- [The request]: Put every line below into a Markdown table with the columns Row and Line, numbering the rows and skipping blank lines. Leave the pictures out.

-- start --

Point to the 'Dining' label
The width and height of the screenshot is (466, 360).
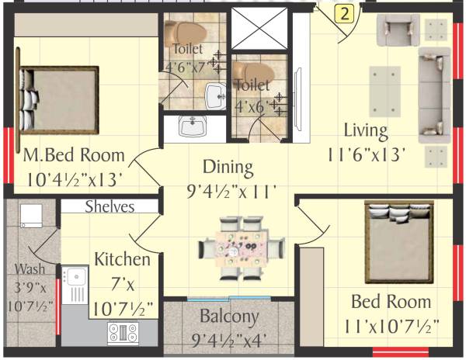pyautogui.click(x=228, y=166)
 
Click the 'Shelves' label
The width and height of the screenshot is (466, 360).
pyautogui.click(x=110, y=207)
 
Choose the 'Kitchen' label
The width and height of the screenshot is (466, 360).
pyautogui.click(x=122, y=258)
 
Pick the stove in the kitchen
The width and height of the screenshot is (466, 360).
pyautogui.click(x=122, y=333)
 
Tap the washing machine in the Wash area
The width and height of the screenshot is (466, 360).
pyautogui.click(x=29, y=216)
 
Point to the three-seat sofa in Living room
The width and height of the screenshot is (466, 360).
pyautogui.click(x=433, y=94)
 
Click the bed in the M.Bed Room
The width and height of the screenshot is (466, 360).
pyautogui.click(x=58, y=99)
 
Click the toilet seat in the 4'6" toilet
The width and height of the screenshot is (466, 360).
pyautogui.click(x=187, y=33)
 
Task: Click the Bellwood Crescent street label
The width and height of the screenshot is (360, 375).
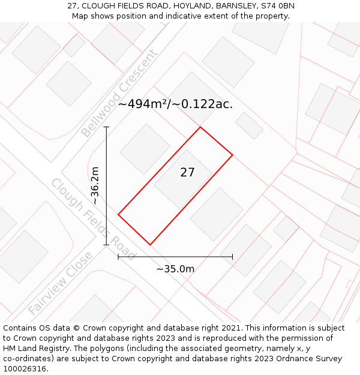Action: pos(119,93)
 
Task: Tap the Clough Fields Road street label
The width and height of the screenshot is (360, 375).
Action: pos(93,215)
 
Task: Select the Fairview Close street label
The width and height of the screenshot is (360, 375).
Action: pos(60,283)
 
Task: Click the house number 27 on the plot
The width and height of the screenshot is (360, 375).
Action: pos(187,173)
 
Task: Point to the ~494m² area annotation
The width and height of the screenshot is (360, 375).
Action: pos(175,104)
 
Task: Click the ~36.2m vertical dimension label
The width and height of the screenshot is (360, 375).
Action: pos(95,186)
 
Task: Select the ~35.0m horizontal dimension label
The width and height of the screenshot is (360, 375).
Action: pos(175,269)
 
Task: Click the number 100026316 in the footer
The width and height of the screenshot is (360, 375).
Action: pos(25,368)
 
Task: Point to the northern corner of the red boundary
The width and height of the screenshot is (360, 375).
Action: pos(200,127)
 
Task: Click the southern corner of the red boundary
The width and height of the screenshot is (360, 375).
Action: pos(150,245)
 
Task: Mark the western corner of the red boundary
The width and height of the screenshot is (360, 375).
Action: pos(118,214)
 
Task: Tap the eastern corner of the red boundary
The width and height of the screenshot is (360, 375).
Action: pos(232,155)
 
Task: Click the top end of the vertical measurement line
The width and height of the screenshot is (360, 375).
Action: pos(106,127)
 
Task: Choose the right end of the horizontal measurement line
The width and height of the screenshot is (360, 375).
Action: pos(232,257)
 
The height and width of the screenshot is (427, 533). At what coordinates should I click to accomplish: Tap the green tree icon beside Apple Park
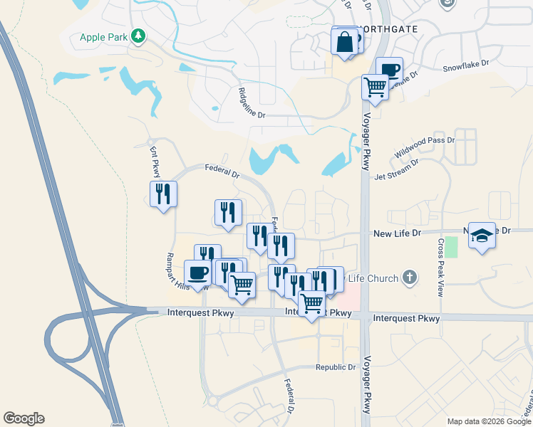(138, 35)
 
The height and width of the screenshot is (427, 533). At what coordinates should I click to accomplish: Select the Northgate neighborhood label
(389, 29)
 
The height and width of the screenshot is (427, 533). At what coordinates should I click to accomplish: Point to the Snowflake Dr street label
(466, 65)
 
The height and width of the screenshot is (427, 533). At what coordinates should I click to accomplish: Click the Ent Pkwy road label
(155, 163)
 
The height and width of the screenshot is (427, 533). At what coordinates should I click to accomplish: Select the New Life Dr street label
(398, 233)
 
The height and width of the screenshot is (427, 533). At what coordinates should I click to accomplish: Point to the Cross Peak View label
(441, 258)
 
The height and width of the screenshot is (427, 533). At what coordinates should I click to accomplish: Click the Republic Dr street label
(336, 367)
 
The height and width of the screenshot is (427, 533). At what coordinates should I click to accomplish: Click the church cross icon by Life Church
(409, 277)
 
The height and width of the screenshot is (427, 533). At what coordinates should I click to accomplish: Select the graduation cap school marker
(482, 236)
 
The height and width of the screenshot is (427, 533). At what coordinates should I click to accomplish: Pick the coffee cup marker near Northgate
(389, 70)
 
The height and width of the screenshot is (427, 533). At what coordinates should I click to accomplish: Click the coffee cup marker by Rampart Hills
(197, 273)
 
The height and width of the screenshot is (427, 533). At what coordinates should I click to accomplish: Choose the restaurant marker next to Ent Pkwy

-- end --

- [Full response]:
| Row | Line |
|---|---|
| 1 | Point to the 'Dining' label |
| 2 | The width and height of the screenshot is (466, 360). |
| 3 | pyautogui.click(x=228, y=166) |
| 4 | Click the 'Shelves' label |
| 5 | The width and height of the screenshot is (466, 360). |
| 6 | pyautogui.click(x=110, y=207) |
| 7 | Choose the 'Kitchen' label |
| 8 | The width and height of the screenshot is (466, 360). |
| 9 | pyautogui.click(x=122, y=258) |
| 10 | Pick the stove in the kitchen |
| 11 | The width and height of the screenshot is (466, 360). |
| 12 | pyautogui.click(x=122, y=333) |
| 13 | Tap the washing machine in the Wash area |
| 14 | The width and height of the screenshot is (466, 360). |
| 15 | pyautogui.click(x=29, y=216) |
| 16 | Point to the three-seat sofa in Living room |
| 17 | The width and height of the screenshot is (466, 360). |
| 18 | pyautogui.click(x=433, y=94) |
| 19 | Click the bed in the M.Bed Room |
| 20 | The width and height of the screenshot is (466, 360). |
| 21 | pyautogui.click(x=58, y=99) |
| 22 | Click the toilet seat in the 4'6" toilet |
| 23 | The width and height of the screenshot is (466, 360). |
| 24 | pyautogui.click(x=187, y=33) |
| 25 | Task: Click the Bellwood Crescent street label |
| 26 | The width and height of the screenshot is (360, 375). |
| 27 | Action: pos(119,93) |
| 28 | Task: Tap the Clough Fields Road street label |
| 29 | The width and height of the screenshot is (360, 375). |
| 30 | Action: pos(93,215) |
| 31 | Task: Select the Fairview Close street label |
| 32 | The width and height of the screenshot is (360, 375). |
| 33 | Action: pos(60,283) |
| 34 | Task: Click the house number 27 on the plot |
| 35 | The width and height of the screenshot is (360, 375). |
| 36 | Action: pos(187,173) |
| 37 | Task: Point to the ~494m² area annotation |
| 38 | The width and height of the screenshot is (360, 375). |
| 39 | Action: pos(175,104) |
| 40 | Task: Click the ~36.2m vertical dimension label |
| 41 | The width and height of the screenshot is (360, 375). |
| 42 | Action: pos(95,186) |
| 43 | Task: Select the ~35.0m horizontal dimension label |
| 44 | The width and height of the screenshot is (360, 375). |
| 45 | Action: pos(175,269) |
| 46 | Task: Click the number 100026316 in the footer |
| 47 | The width and height of the screenshot is (360, 375). |
| 48 | Action: pos(25,368) |
| 49 | Task: Point to the northern corner of the red boundary |
| 50 | The width and height of the screenshot is (360, 375). |
| 51 | Action: pos(200,127) |
| 52 | Task: Click the southern corner of the red boundary |
| 53 | The width and height of the screenshot is (360, 375). |
| 54 | Action: pos(150,245) |
| 55 | Task: Mark the western corner of the red boundary |
| 56 | The width and height of the screenshot is (360, 375). |
| 57 | Action: pos(118,214) |
| 58 | Task: Tap the eastern corner of the red boundary |
| 59 | The width and height of the screenshot is (360, 375). |
| 60 | Action: pos(232,155) |
| 61 | Task: Click the top end of the vertical measurement line |
| 62 | The width and height of the screenshot is (360, 375). |
| 63 | Action: pos(106,127) |
| 64 | Task: Choose the right end of the horizontal measurement line |
| 65 | The width and height of the screenshot is (360, 375). |
| 66 | Action: pos(232,257) |
| 67 | The height and width of the screenshot is (427, 533). At what coordinates should I click to accomplish: Tap the green tree icon beside Apple Park |
| 68 | (138, 35) |
| 69 | The height and width of the screenshot is (427, 533). At what coordinates should I click to accomplish: Select the Northgate neighborhood label |
| 70 | (389, 29) |
| 71 | The height and width of the screenshot is (427, 533). At what coordinates should I click to accomplish: Point to the Snowflake Dr street label |
| 72 | (466, 65) |
| 73 | The height and width of the screenshot is (427, 533). At what coordinates should I click to accomplish: Click the Ent Pkwy road label |
| 74 | (155, 163) |
| 75 | The height and width of the screenshot is (427, 533). At what coordinates should I click to accomplish: Select the New Life Dr street label |
| 76 | (398, 233) |
| 77 | The height and width of the screenshot is (427, 533). At what coordinates should I click to accomplish: Point to the Cross Peak View label |
| 78 | (441, 258) |
| 79 | The height and width of the screenshot is (427, 533). At what coordinates should I click to accomplish: Click the Republic Dr street label |
| 80 | (336, 367) |
| 81 | The height and width of the screenshot is (427, 533). At what coordinates should I click to accomplish: Click the church cross icon by Life Church |
| 82 | (409, 277) |
| 83 | The height and width of the screenshot is (427, 533). At what coordinates should I click to accomplish: Select the graduation cap school marker |
| 84 | (482, 236) |
| 85 | The height and width of the screenshot is (427, 533). At what coordinates should I click to accomplish: Pick the coffee cup marker near Northgate |
| 86 | (389, 70) |
| 87 | The height and width of the screenshot is (427, 533). At what coordinates should I click to accomplish: Click the coffee cup marker by Rampart Hills |
| 88 | (197, 273) |
| 89 | The height and width of the screenshot is (427, 533). At what coordinates should I click to accomplish: Choose the restaurant marker next to Ent Pkwy |